On Aug. 17, 2020, seventeen members of the Wisconsin State Assembly and Wisconsin State Senate wrote to Attorney General Josh Kaul and Transportation Department Secretary Craig Thompson to bring to their attention some concerns that state hot rod enthusiasts had expressed regarding the enforcement of Wisconsin’s Trans Code 305 (vehicle equipment) codes by the Wisconsin State Patrol (WSP).
“These constituents are members of a community that believe this code is being unfairly enforced by the State Patrol: replica hot rod enthusiasts,” read the letter. “The crux of the issue is the interpretation of certain sections of Trans Code 305 and Wisconsin State Statutes 341 by certain WSP troopers and inspectors. The concern stems from warnings and citations issued to hot rod enthusiasts over the last few years for a lack of fenders on their early model replica vehicles.”
The letter pointed out that Trans Code 305 states that “Every motor vehicle originally manufactured after Jan. 1, 1950, every homemade vehicle registered after Jan. 1, 1975 and every vehicle registered as a reconstructed vehicle after March 1, 1996 shall be equipped with adequate fenders.”
The letter said, “However, since these vehicles are replicas of cars built in the 1930s, they are exempt from this requirement under Trans 305.02(4)(b), citing ‘The vehicle equipment requirements for a replica vehicle shall be the same as the vehicle equipment requirements for a vehicle of the same type and model years as the vehicle used for purposes of the reproduction.’ Essentially, this should be interpreted to mean, for example, a replica of a 1931 Ford should follow the same vehicle equipment requirements that were in effect in 1931. As there were no state or federal requirements on fenders at that time, the owner of a replica 1931 Ford should not be held to the standards of today.”

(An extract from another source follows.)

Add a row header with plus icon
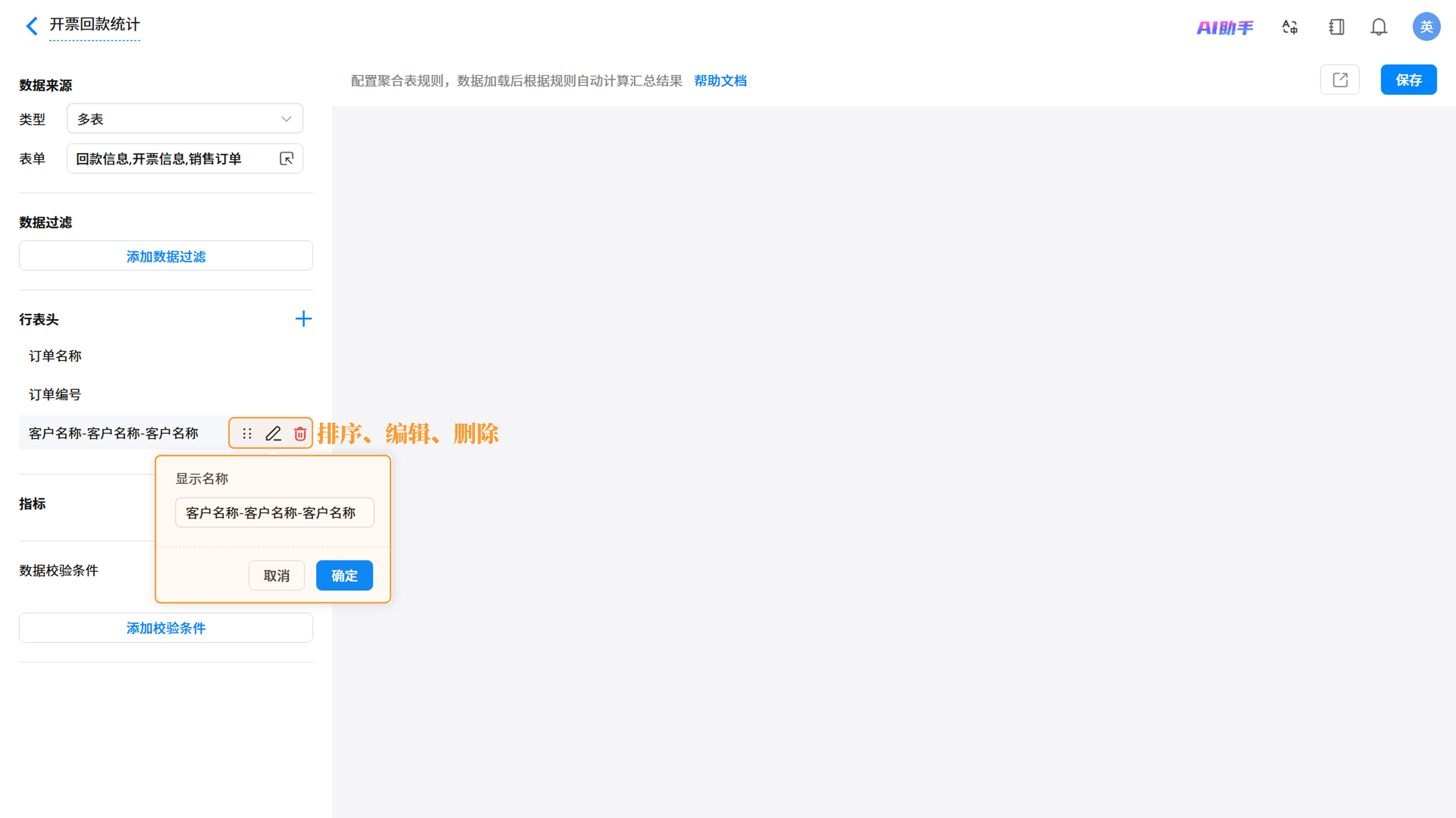The width and height of the screenshot is (1456, 818). coord(304,319)
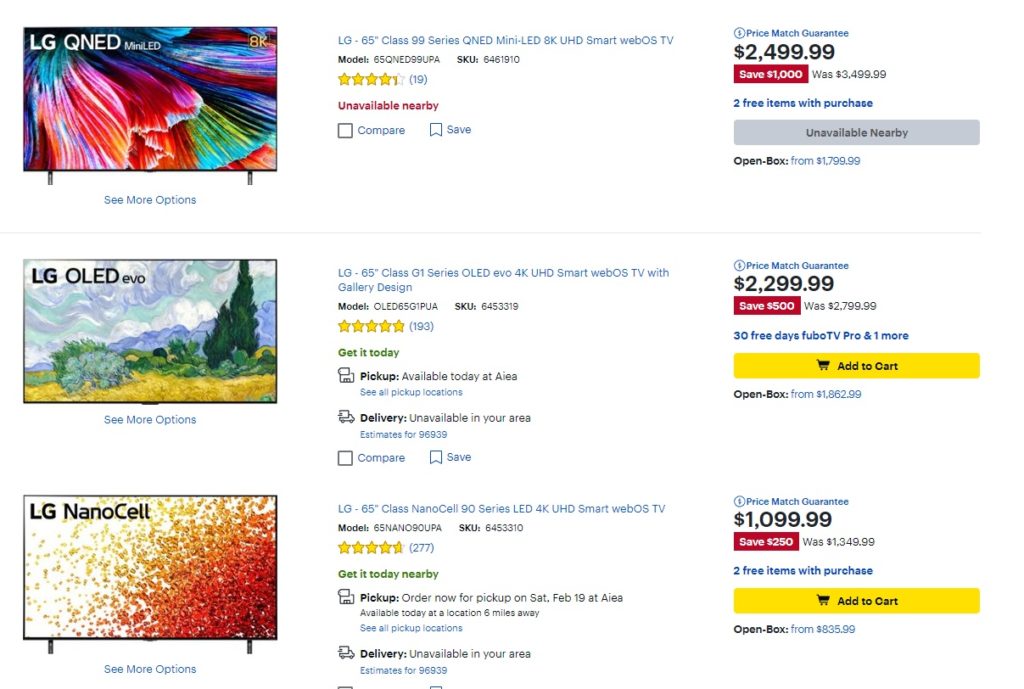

The legislators’ letter also referred to an issue that arose with the vehicle inspections conducted by the WSP in regards to replica vehicles. “On several occasions, after being cited by the State Patrol and required to report for inspections, replica vehicle owners have failed their inspections as replica vehicles under the presumption that replica vehicles must be exactly identical to the original vehicle as (it was) manufactured,” they pointed out. “However, as defined by Wisconsin state statutes 341.268(1)(e), replica vehicle means a motor vehicle, other than a motorcycle, that is a reproduction of a vehicle originally made by another manufacturer and that consists of a reproduction body that is combined with a new, used, or replica frame and drivetrain.”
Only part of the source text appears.